Are you exhausting yourself pushing?
Some of the sustainability efforts I’ve seen lately have looked a lot like pushing – pushing at consumers to use less, pushing at Governments to make something happen, pushing at business to “be sustainable”.
I’m a systems analyst – I started with computer systems, moved into business systems and the supply chain and then got interested in sustainability and regenerative thinking. Both study and experience have taught me that points of leverage aren’t always obvious.
Thinking about systems…
Systems thinker Peter Senge says, “Small, well-focused actions can sometimes produce significant, enduring improvements, if they’re in the right place… high-leverage changes are usually highly non-obvious to most participants in the system. They are not ‘close in time and space’ to obvious problem symptoms…”
So if you’re spinning your wheels, it may be time to check whether you’ve found an effective leverage point. You might ask yourself:
- Am I focusing on an influential person? (A good leverage point)
- Do I know what their key concerns are (what keeps them awake at night)? (A strong lever)
- Have I designed my proposition to them in a way that connects with their key concerns? (Am I focussing on leverage rather than push?)
(NOTE: Read more about well-formed offers in our post “10 tips for improved collaboration results“)

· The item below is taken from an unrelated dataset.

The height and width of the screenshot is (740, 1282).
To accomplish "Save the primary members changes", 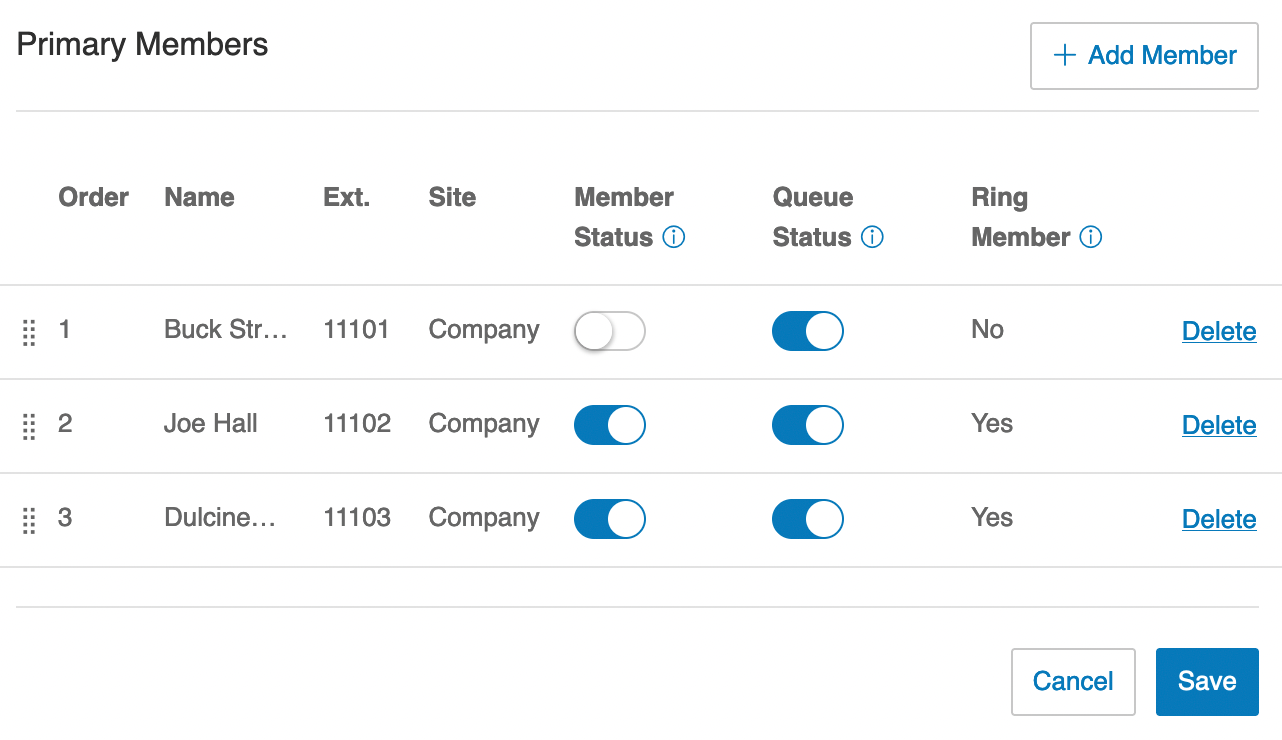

The problem’s not “out there”…
In his book “The Fifth Discipline”, Peter Senge also wrote: “We tend to blame outside circumstances for our problems ‘someone else’ – the competitors, the press, the changing mood of the marketplace, the government – did it to us. Systems thinking shows us that there is no outside; that you and the cause of your problems are part of a single system. The cure lies in your relationship with your ‘enemy’.”
It may be that your starting point for being a change-maker is to learn to know your ‘enemy’ so that you can apply some leverage to shifting them towards a more sustainable future. Maybe it’s time to stop pushing and start leveraging the opportunity side of sustainability.